Deconstructing Kubernetes Networking

August 4, 2020

In the first post of the series I've decided to call "Deconstructing Kubernetes", we set up an extremely basic more-or-less-functional Kubernetes cluster with one node. The logical next step is to go multi-node—how hard could it be?

Quite hard, it turns out! (So hard that we won't be able to do it in one blog post.) As soon as we move beyond one node, we have to deal with container networking across hosts, which involves a lot of intricacies. But it's an interesting exercise to dive into the mud and figure out how the various networking pieces fit together.

Failing to Go Multi-Node

Let's first try to set up a naïve two-node cluster to see what we're up against. We'll need to allow kubelet on the second node to talk to the API server on our existing node. In the spirit of completely ignoring security to keep blog post length manageable, we can just allow open access to the Kubernetes API. Edit pods/kube-apiserver.yaml to look like this:

apiVersion: v1
kind: Pod
metadata:
  name: kube-apiserver
  namespace: kube-system
spec:
  containers:
  - name: kube-apiserver
    command:
    - kube-apiserver
    - --etcd-servers=http://127.0.0.1:2379
    - --insecure-bind-address=0.0.0.0
    image: k8s.gcr.io/kube-apiserver:v1.18.5
  hostNetwork: true

(Notice the insecure-bind-address option. This setup is fantastically insecure, and you probably shouldn't follow along with this section if your VMs have public IP addresses.)

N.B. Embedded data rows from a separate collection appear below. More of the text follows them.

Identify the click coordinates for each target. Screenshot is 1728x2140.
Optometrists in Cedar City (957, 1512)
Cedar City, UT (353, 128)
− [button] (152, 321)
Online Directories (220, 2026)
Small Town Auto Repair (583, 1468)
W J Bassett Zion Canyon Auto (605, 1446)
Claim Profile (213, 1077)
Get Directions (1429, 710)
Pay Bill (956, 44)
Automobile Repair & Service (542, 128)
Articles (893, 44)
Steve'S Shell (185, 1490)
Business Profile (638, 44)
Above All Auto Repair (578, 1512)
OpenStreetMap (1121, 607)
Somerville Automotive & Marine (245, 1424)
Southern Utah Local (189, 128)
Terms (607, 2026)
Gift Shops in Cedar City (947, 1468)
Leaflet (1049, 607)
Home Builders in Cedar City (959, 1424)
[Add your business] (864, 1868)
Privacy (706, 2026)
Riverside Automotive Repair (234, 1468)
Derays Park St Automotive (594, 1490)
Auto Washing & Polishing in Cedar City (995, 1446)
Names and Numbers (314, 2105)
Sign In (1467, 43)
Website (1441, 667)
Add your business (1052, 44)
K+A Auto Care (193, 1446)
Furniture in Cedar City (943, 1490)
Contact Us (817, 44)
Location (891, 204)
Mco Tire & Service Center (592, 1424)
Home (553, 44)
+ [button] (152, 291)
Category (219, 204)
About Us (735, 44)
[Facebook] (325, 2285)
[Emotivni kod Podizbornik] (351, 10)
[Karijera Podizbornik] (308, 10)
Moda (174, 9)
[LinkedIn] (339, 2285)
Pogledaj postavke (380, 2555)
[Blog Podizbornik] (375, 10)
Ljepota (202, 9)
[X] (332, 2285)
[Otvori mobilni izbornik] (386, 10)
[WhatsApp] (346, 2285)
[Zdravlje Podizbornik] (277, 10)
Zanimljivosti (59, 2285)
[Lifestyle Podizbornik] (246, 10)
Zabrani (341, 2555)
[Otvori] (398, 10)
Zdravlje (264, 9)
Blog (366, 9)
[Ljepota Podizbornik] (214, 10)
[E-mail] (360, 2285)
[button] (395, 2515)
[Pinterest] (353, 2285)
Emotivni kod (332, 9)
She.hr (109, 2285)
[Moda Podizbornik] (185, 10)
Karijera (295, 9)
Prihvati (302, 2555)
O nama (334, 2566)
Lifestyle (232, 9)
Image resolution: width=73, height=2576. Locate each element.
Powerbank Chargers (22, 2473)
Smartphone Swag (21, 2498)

Next, we'll set up a second VM that can communicate with the first node. The setup is very similar to what we did for the original node; let's just rush through it:

ubuntu@mink8s2:~$ sudo apt install docker.io
ubuntu@mink8s2:~$ sudo systemctl enable docker
ubuntu@mink8s2:~$ sudo systemctl start docker
ubuntu@mink8s2:~$ curl -L https://storage.googleapis.com/kubernetes-release/release/v1.18.5/bin/linux/amd64/kubelet > kubelet
ubuntu@mink8s2:~$ curl -L https://storage.googleapis.com/kubernetes-release/release/v1.18.5/bin/linux/amd64/kubectl > kubectl
ubuntu@mink8s2:~$ chmod +x kubelet
ubuntu@mink8s2:~$ chmod +x kubectl
ubuntu@mink8s2:~$ API_IP=10.70.10.228 # set to your original node's IP
ubuntu@mink8s2:~$ cat <<EOS > kubeconfig.yaml
apiVersion: v1
kind: Config
clusters:
- cluster:
    server: http://$API_IP:8080
  name: mink8s
contexts:
- context:
    cluster: mink8s
  name: mink8s
current-context: mink8s
EOS
ubuntu@mink8s2:~$ mkdir -p .kube
ubuntu@mink8s2:~$ cp kubeconfig.yaml .kube/config

So far the only difference between this and our original node is that we're pointing to our original node's IP instead of 127.0.0.1 in our kubeconfig files. (In general, there isn't much of a distinction between Kubernetes "control nodes" and "worker nodes"—basically the "control plane" just means whatever nodes are running the Kubernetes API server.) Let's fire up kubelet and see what happens:

ubuntu@mink8s2:~$ sudo ./kubelet --kubeconfig=kubeconfig.yaml

From another terminal, we can try running pods on our new node:

ubuntu@mink8s2:~$ cat <<EOS | ./kubectl apply -f -
apiVersion: v1
kind: Pod
metadata:
  name: nginx2
spec:
  containers:
  - image: nginx
    name: nginx
  nodeName: mink8s2
EOS

pod/nginx2 created
ubuntu@mink8s2:~$ ./kubectl get po nginx2 -owide
NAME     READY   STATUS    RESTARTS   AGE   IP           NODE      NOMINATED NODE   READINESS GATES
nginx2   1/1     Running   0          69s   172.17.0.3   mink8s2   <none>           <none>
ubuntu@mink8s2:~$ curl -s 172.17.0.3 | head -4
<!DOCTYPE html>
<html>
<head>
<title>Welcome to nginx!</title>

So it looks like our second node works. That was easy! End of blog post!

But Networking…

Not so fast! A quick check shows that pod-to-pod networking is not working across nodes:

ubuntu@mink8s2:~$ cat <<EOS | ./kubectl apply -f -
apiVersion: v1
kind: Pod
metadata:
  name: curlfail
spec:
  containers:
  - image: curlimages/curl
    name: curl
    command: ["curl", "172.17.0.3"]
  nodeName: mink8s
EOS
pod/curlfail created
ubuntu@mink8s2:~$ ./kubectl logs curlfail
curl: (7) Couldn't connect to server

What's going on here? An odd thing about Kubernetes is that it doesn't actually handle networking at all, but instead outsources the configuration to external plugins. Thus far in our journey, kubelet has been relying on Docker to set up networking, but Docker doesn't set up any routing between hosts. We'll need a different solution to set up a multi-node cluster.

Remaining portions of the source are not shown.